Please join me in prayer: May the words of my mouth and the meditations of our hearts be pleasing in your sight, O Lord, our Rock and our Redeemer. Amen.

Dear Brothers and Sisters in Christ,

Grace to you and peace from God our Father and from the Lord Jesus Christ.

As Russia’s invasion of Ukraine drags through its second week, many of us may continue to be enthralled by the war, especially its somewhat surprising slowness, apparently at least in part due to the Russian army’s corruption, morale, maintenance, and supply issues, and in part due to what has been called the Ukrainian people’s “courageous resolve” and the “fierce tenacity”. The Ukrainian people are fighting for their very lives, but you and I are also engaged in a battle for our very lives, even if in many ways our battle is less obvious. For example, the Divinely-inspired St. Paul writes to the Ephesians that “we do not wrestle against flesh and blood, but against the rulers, against the authorities, against the cosmic powers over this present darkness, against the spiritual forces of evil in the heavenly places” (Ephesians 6:12 ESV). Even though the account of the devil’s tempting Jesus in today’s Gospel Reading does not use the language of spiritual warfare, Jesus’s victory over the devil in the account’s three specific temptations is certainly a decisive battle in “Our Spiritual Warfare”.

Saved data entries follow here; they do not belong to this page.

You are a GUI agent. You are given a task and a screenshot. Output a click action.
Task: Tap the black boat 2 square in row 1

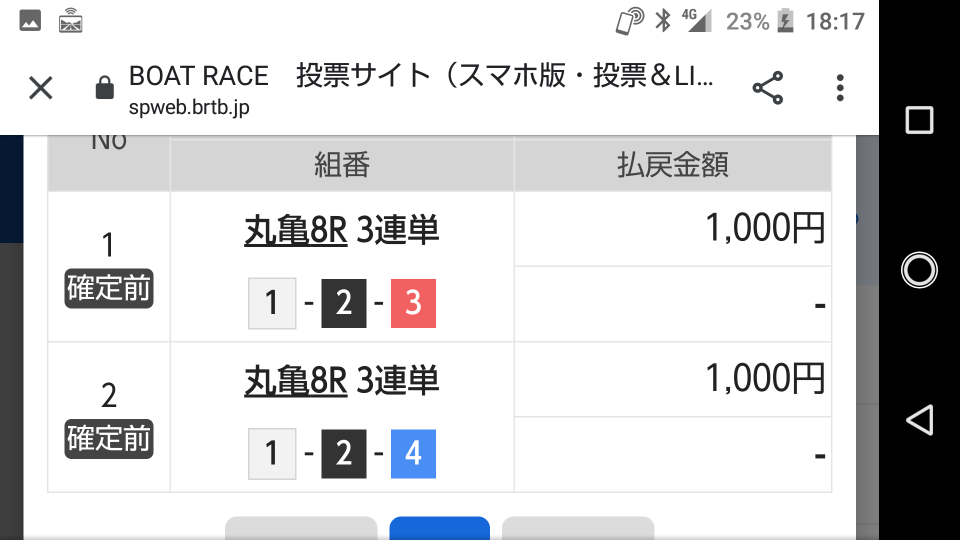coord(344,304)
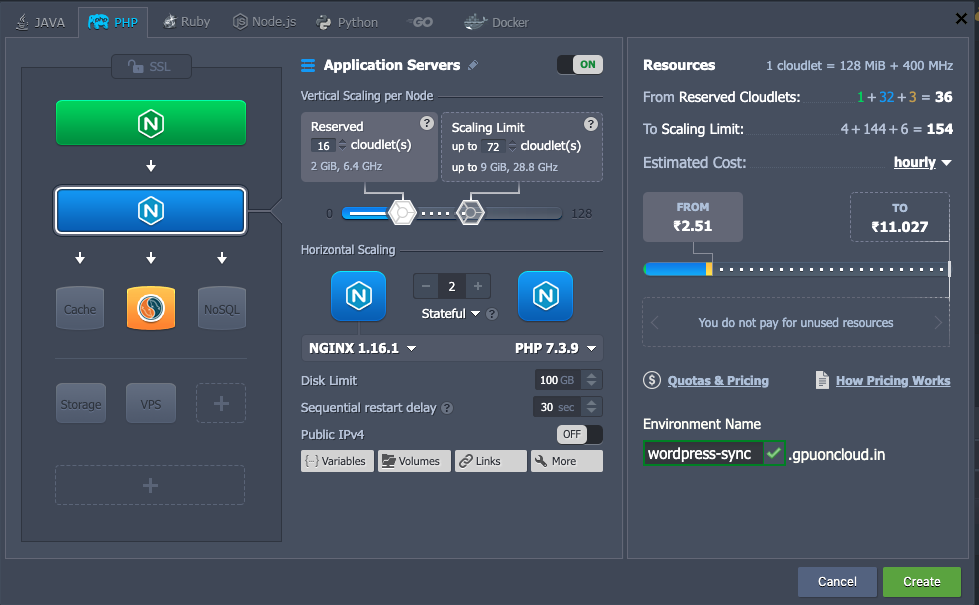Viewport: 979px width, 605px height.
Task: Click the scaling limit slider handle
Action: pos(470,212)
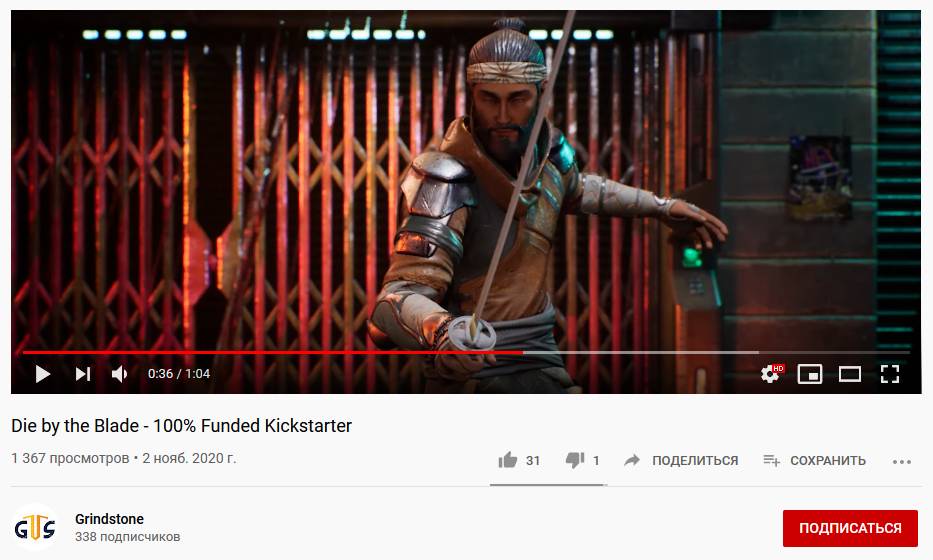Subscribe using the red ПОДПИСАТЬСЯ button
This screenshot has width=933, height=560.
(850, 528)
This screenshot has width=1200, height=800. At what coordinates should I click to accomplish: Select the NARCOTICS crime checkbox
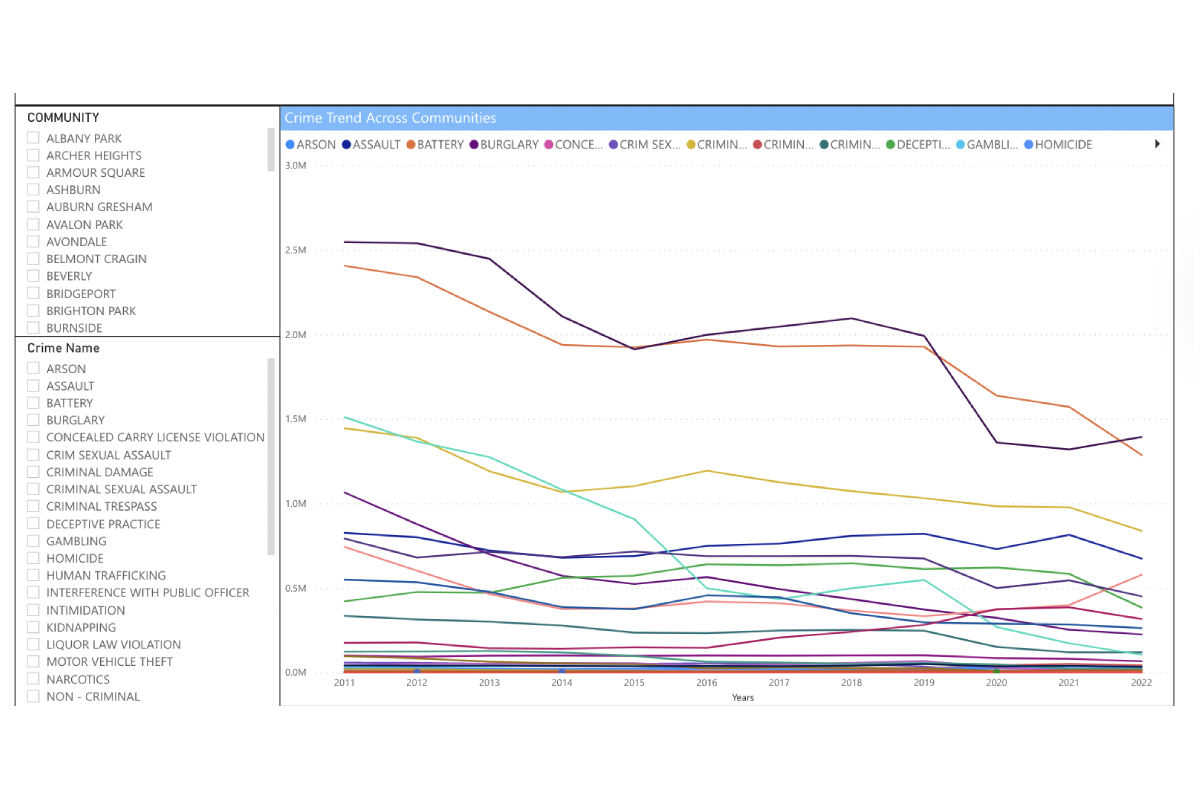point(32,678)
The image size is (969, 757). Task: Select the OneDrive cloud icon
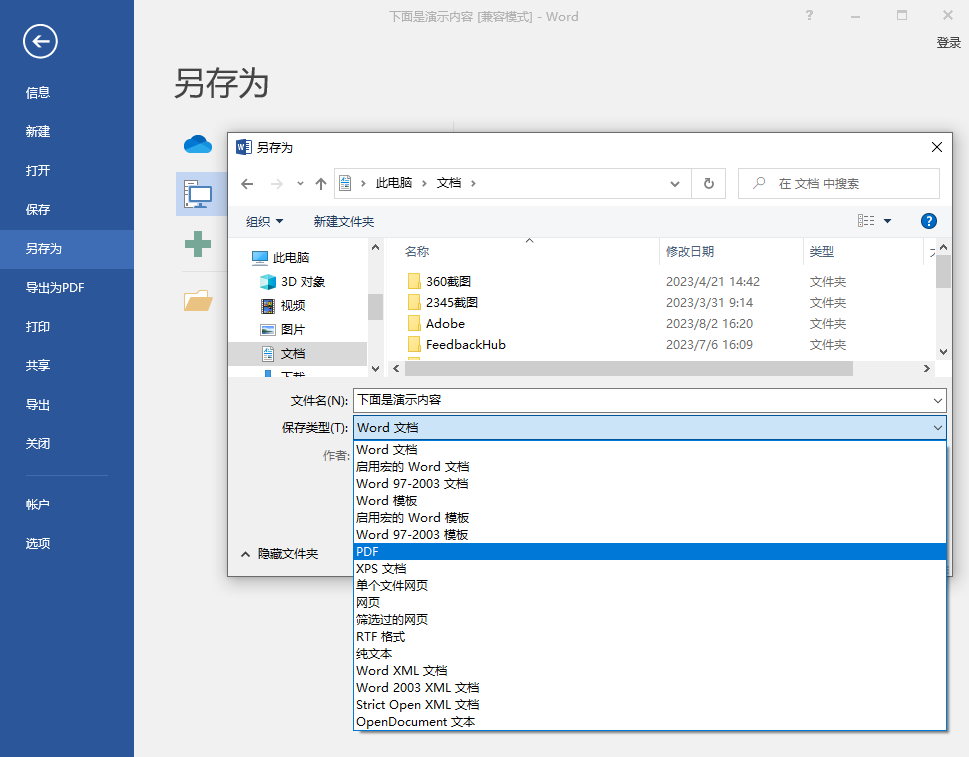click(198, 143)
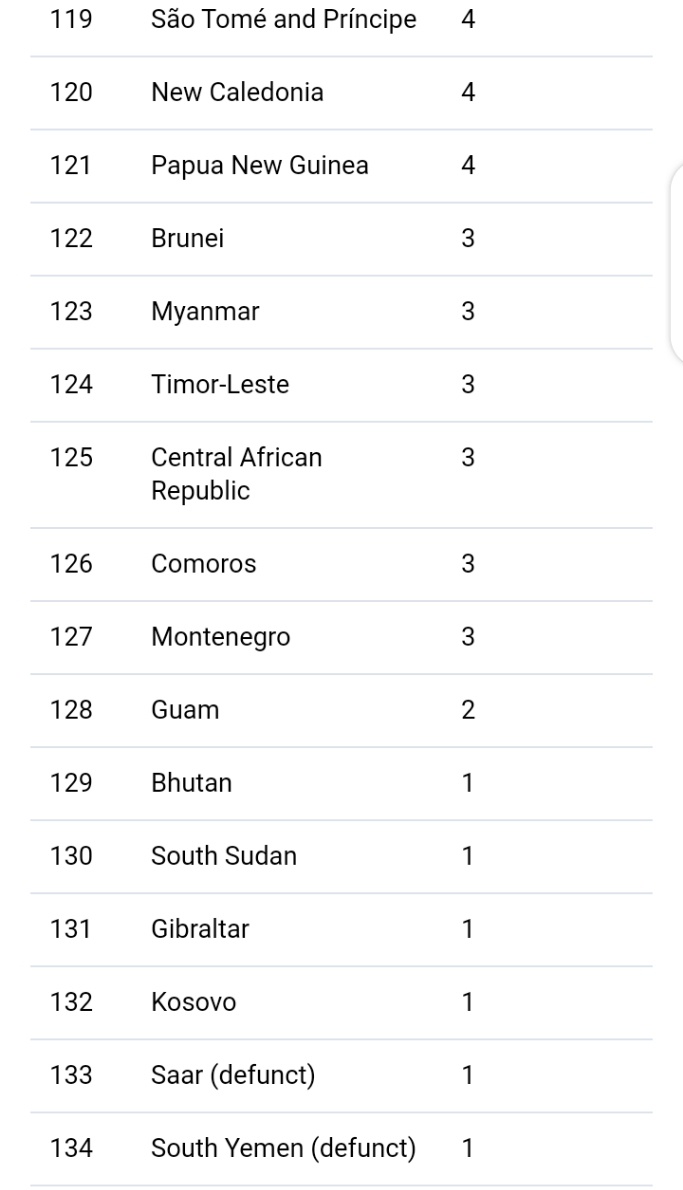
Task: Click the São Tomé and Príncipe row name
Action: pyautogui.click(x=283, y=20)
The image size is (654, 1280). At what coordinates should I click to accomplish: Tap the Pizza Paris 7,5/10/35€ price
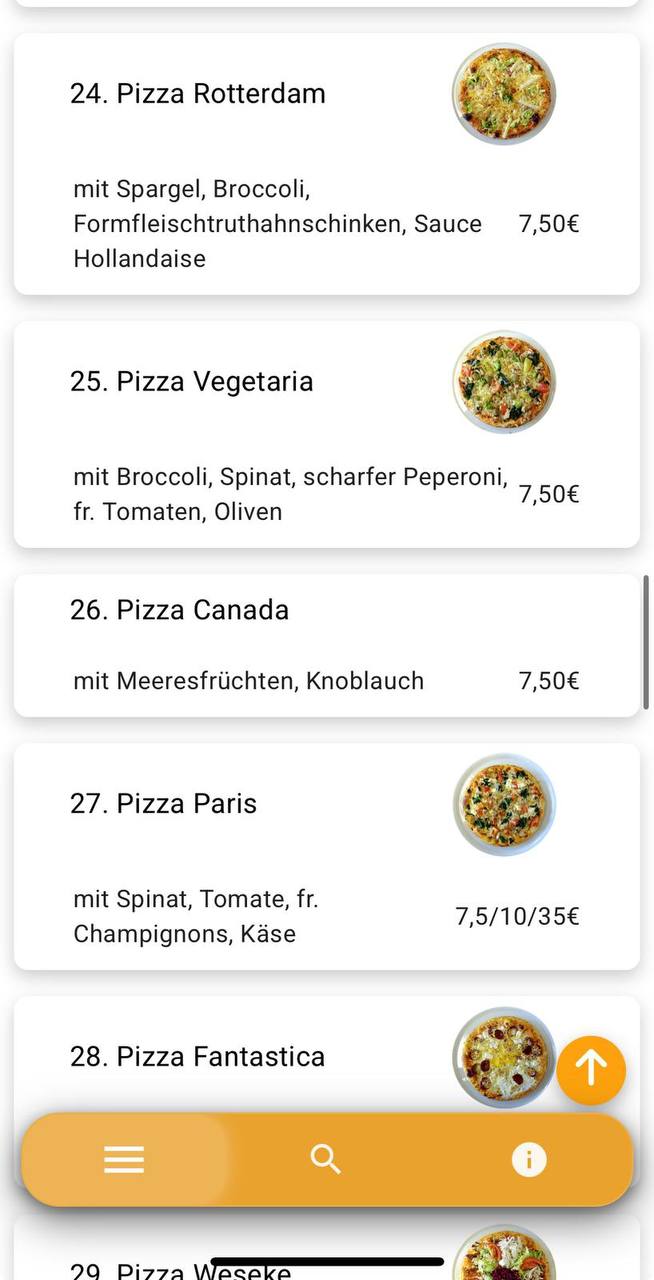pos(518,916)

Importantly, today’s Gospel Reading presents Jesus, the Holy Spirit, the devil, and God all as real, and the Gospel Reading presents the temptations and their outcomes as consequential. Over the years, popular surveys of Americans in general and American Christians in particular have found that fewer and fewer people believe that the Holy Spirit and the devil are real—in one case less than half of the self-described Christians surveyed said the Holy Spirit and the devil are real—with another recent survey even finding that more people believed in the devil than believed in God. Certainly the devil is gaining ground for his cause when people do not think that either he or his adversary exists and so more or less ignore his role in “Our Spiritual Warfare”. And, even if you and I believe that the devil exists, we may have become desensitized to his very real threat to us, instead picturing him as a harmless cartoon character on our shoulder or as comedian Jon Lovitz in a red body‑suit complete with a satin cape and a cowl with black velvet horns.

To be sure, the Bible and our Lutheran Confessions based solidly on the Bible have a more serious view of the devil and of “Our Spiritual Warfare”. For example, the Rev. Dr. Martin Luther’s Small Catechism’s explanation of the Third Petition of the Lord’s Prayer refers to the devil, the world, and our sinful nature as not wanting us to hallow God’s name or let His kingdom come. And, the explanation of the Sixth Petition of the Lord’s Prayer similarly refers to the devil, the world, and our sinful nature trying to deceive us or mislead us into false belief, despair, and other great shame and vice. And, too often the devil, the world, and our sinful nature succeed in keeping us from hallowing God’s name and letting His kingdom come, and in deceiving us or misleading us into false belief, despair, and other great shame and vice! Corrupted by the first man and woman’s original sin passed down to us, we commit countless actual sins of our own, and we fail to think, say, and do the good that we should. On account of our sinful nature and our actual sins, we deserve both death here and now and torment in hell for eternity, unless we heed God’s enabling call to repent.

However, when we turn in sorrow from our sin, trust God to forgive our sin, and want to stop sinning, then God forgives us. God forgives our sinful nature and our actual sin, including our not hallowing His name and not letting His Kingdom come, including our false belief, despair, and other great shame and vice. God forgives us all our sin, whatever our sin might be. God forgives us for the sake of His Son, Jesus Christ, our Lord.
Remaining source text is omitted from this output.